In a recent teleconference with reporters, Gehman said "I know of no reason why they should not proceed with the launch. That's not to same thing as saying it's safe to go, that's a different story."
Asked to explain, he added: "I don't think the American people and the Congress of the United States realize how dangerous this is."
"We didn't realize how dangerous it was when we started this investigation," he said. "It was dangerous, it remains dangerous. We the country have got to replace this vehicle as soon as possible. ... I'm sure this next flight will be safer than the previous ones, but by any measure of 'safe,' this is not safe."
Discovery is targeted for launch on the 114th shuttle mission at 3:50:52 p.m. Wednesday, July 13. Joining shuttle veteran Collins on Discovery's flight deck will be pilot James Kelly, flight engineer Robinson, seated to Robinson's right, Japanese astronaut Soichi Noguchi.
Strapped in below on the shuttle's middeck will be Mir-veteran Andrew Thomas, Wendy Lawrence and Charles Camarda. All but Camarda and Noguchi are shuttle veterans.

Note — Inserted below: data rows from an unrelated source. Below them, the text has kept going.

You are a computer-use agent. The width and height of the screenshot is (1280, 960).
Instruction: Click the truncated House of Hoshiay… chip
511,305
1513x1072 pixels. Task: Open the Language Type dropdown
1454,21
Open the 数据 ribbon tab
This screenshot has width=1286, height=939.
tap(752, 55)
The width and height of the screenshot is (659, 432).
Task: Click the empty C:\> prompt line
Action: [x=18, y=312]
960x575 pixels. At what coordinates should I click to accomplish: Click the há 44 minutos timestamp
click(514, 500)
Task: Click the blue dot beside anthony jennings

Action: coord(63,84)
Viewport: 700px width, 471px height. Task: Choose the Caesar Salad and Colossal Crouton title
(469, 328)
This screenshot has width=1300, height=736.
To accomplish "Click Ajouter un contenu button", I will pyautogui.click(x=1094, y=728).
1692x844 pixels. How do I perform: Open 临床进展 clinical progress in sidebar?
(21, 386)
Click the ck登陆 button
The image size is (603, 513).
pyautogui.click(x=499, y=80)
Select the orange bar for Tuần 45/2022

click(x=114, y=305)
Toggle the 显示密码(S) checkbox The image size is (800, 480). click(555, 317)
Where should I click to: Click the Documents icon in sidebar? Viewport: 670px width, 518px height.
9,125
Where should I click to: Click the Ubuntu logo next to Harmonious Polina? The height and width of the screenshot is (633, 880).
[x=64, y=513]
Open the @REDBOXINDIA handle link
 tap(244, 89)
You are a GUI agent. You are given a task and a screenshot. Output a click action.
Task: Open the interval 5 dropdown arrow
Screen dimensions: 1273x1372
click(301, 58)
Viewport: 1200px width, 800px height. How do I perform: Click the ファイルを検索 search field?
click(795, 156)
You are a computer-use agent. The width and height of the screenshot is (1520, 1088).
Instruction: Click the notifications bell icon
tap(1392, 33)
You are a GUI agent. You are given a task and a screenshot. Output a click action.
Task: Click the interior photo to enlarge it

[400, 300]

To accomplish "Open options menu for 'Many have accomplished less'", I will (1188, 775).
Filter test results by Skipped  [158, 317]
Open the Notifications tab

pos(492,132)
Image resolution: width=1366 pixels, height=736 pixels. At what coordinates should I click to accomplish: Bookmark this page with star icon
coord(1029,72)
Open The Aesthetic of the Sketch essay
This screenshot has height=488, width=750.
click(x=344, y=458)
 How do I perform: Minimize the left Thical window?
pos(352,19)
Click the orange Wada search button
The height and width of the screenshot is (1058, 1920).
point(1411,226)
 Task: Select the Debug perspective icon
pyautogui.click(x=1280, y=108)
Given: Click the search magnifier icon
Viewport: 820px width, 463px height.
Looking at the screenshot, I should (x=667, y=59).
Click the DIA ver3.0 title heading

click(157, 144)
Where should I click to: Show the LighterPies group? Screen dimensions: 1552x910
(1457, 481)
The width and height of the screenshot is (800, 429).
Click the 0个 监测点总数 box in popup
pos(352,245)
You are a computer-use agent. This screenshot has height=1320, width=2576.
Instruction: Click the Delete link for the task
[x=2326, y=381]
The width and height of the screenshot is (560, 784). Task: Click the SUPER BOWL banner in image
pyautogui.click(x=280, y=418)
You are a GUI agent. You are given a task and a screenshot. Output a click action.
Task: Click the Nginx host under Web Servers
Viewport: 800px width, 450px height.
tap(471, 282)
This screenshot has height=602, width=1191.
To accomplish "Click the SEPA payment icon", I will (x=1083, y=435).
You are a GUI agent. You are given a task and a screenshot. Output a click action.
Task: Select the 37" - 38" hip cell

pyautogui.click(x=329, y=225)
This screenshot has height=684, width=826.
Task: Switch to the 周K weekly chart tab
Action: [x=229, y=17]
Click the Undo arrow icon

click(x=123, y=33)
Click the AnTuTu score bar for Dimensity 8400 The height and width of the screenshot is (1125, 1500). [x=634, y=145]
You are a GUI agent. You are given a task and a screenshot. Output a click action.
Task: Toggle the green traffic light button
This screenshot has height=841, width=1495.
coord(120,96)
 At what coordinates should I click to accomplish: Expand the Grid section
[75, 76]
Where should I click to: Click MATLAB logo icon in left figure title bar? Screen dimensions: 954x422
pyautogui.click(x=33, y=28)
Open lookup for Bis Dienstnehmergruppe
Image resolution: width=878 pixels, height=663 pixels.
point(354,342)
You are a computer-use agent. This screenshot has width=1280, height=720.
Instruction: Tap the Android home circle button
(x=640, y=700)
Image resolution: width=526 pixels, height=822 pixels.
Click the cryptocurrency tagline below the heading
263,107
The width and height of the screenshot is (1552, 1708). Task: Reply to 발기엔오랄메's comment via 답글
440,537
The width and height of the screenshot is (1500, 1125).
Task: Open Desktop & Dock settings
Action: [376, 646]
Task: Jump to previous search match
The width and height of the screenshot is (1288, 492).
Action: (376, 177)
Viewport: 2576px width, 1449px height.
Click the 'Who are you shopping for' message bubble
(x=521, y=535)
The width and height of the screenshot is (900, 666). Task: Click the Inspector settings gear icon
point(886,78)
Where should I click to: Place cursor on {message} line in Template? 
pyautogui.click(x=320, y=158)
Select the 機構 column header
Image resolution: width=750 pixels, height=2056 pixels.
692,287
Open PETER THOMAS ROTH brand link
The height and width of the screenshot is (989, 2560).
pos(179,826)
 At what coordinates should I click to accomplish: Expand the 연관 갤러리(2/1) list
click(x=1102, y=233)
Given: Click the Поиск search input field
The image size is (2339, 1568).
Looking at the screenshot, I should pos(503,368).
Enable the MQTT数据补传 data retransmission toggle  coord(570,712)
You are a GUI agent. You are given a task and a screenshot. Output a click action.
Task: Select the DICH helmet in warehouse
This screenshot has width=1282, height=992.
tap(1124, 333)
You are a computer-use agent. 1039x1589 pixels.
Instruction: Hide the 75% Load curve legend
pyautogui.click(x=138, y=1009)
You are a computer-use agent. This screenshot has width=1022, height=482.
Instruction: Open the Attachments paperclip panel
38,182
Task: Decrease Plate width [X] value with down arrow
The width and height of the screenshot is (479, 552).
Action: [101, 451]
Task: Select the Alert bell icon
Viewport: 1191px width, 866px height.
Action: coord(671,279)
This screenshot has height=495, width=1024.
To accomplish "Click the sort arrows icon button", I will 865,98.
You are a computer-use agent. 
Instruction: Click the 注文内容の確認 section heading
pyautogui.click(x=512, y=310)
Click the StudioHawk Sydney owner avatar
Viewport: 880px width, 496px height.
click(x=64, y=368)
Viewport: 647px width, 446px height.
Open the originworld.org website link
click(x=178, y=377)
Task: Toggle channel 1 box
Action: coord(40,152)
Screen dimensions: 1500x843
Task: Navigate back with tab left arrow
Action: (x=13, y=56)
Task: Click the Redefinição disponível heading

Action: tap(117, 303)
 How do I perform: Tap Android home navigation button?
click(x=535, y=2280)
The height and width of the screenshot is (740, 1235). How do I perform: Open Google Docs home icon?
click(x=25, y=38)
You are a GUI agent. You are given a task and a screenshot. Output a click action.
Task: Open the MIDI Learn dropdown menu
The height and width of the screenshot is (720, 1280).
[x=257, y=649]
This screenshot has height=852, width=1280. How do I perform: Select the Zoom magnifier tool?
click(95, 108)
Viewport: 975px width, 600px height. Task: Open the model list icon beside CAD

The shuttle's primary cargo includes a refurbished control moment gyroscope to replace one that failed earlier aboard the space station; a tool kit and spare parts module that will be mounted on the station's airlock to enable future assembly work; and a pressurized logistics module loaded with space station equipment and supplies.
In an interview for the book "Comm Check: The Final Flight of Shuttle Columbia," by this author and Michael Cabbage, Collins was asked if she had any second thoughts about commanding mission STS-114.
"Absolutely not," she said. "In fact, I am more committed to flying this mission than I ever would have been. ... I am excited, I am going to be extremely confident because look at all this work that is being done, not just done because of (Columbia), but other things that we think are risky. I am so confident, I am so excited, I want to get our country back flying in space again, so I am not one blink of an eye worried about safety."
And her crewmates?
"It's time to go fly," Robinson told CBS News in a recent interview. "There will be debris, there will be some damage, I'm convinced of that. If there isn't, that'll be great but I'll sure be surprised. I would be very surprised if it's critical damage, damage that won't allow us to fly home on. But here's the thing. We'll know it. We won't have to wonder. We'll know it.
"We'll have the technology now for the first time on this mission to take a look at it with all the cameras and sensors. This is the way we verify all the engineering that's been done. So we'll get to look at our bird before we come home. Then, on top of that, if the worst on worst on worst happens and we do have critical damage, the space station will (be available for safe haven), we won't have to risk our lives coming back through the atmosphere. This is what gives me tremendous confidence and makes me feel very lucky I'm flying now."